Geständnis des Claude-KI-Agenten nach der Löschung der gesamten Datenbank einer Firma: „Ich habe gegen alle Grundsätze verstoßen, die mir gegeben wurden“
Geständnis des Claude-KI-Agenten nach der Löschung der gesamten Datenbank einer Firma: „Ich habe gegen alle Grundsätze verstoßen, die mir gegeben wurden“
„Now let’s give it access to the nukes“- The DoD probably
botella36 on
It also deleted the backups.
Illisanct on
AI models are not conscious. They can’t confess. They are incapable of introspection.
Anyone asking one to talk about it’s inner thoughts just reveals themselves to be a gullible fool.
PossibleHero on
The lack of ignorance is astounding here. These are ALL old as hell principles that have been ignored.
Never allow an automated system to push past your sandbox or PR process without review.
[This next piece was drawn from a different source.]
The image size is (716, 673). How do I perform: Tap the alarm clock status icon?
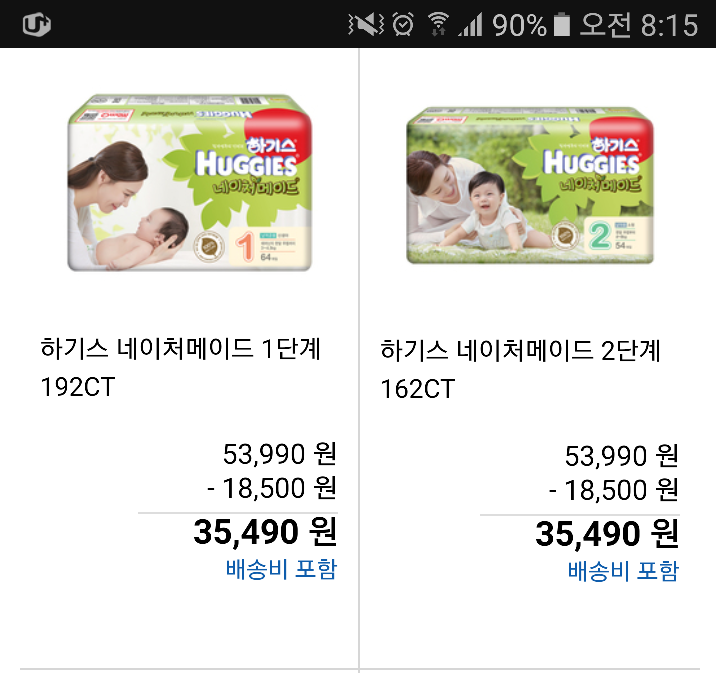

A back isn’t a backup if it’s on the same disc or hell if your information is sensitive enough it shouldn’t even be in the same postal code.
I have zero remorse for this team. It’s not Claude’s fault. Interns and even experienced folks accidentally pull shit like this all the time. That’s why you design for when shit happens whether it’s done by a human or agent.
feurie on
AI agents are trained to appease. It’s not a “confession”. It doesn’t feel “guilty”.
It’s trained to “apologize” and make the user feel better. In all situations.
MrThickDick2023 on
This is just another marketing attempt from this company.
BobQuixote on
>When he asked the coding agent why, it replied: “NEVER FUCKING GUESS!”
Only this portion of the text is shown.